An extraterrestrial picks a junkie to inhabit in this seedy, inconsistently acted but often sharply comic urban tale
This gleefully lurid, picaresque journey through a few days in Cape Town for an alien inhabiting the body of a skeevy junkie named Barry (Gary Green) won’t be everyone’s cup of tea. But scattered among the gross-out scenes – involving violence or bodily fluids or both, the bouts of softcore shagging, and innumerable garish “trippy” bits where the protagonist and his acquaintances do drugs – there’s actually some reasonably sharply comic, surprisingly touching and straight-up well-acted moments.

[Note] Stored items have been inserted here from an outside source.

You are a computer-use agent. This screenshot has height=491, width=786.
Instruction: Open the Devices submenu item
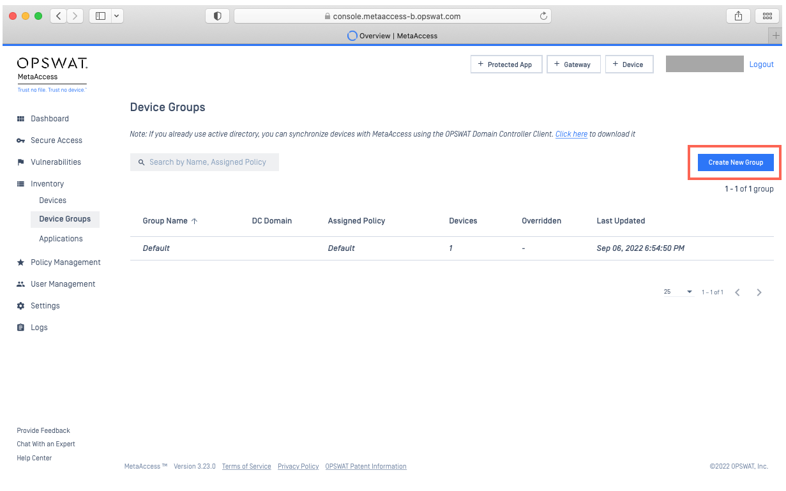click(52, 200)
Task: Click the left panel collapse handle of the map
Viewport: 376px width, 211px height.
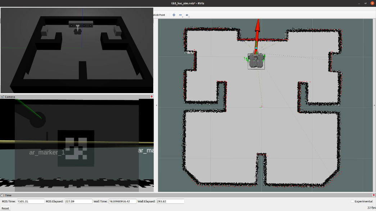Action: (157, 106)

Presumably, the key variables are the improvising performers that first-time director Ryan Kruger, fluffing up what was originally a short into feature length, collaborated with for each scene. Some, like Chanelle de Jager, who plays Barry’s longsuffering wife and is given to long profane rants in Afrikaans about Barry’s uselessness, have real acting chops and bring a palpable humanity to the absurdist setup. Similarly, Sean Cameron Michael and Joe Vaz as psychiatric hospital patients display great comic timing in their bit, and Graham Clarke makes for a terrifyingly sadistic psychopath who performs impromptu dentistry on Barry. Lead
Actor Green, despite the fact that he apparently worked mostly as a stuntman and had non-speaking roles before this, also has a magnetic screen presence, even though he’s not exactly pretty enough to explain why every woman he meets wants to have sex with him. His improvisational skills are on the same par as the others, but that works just fine given he’s meant to be a broer from another planet.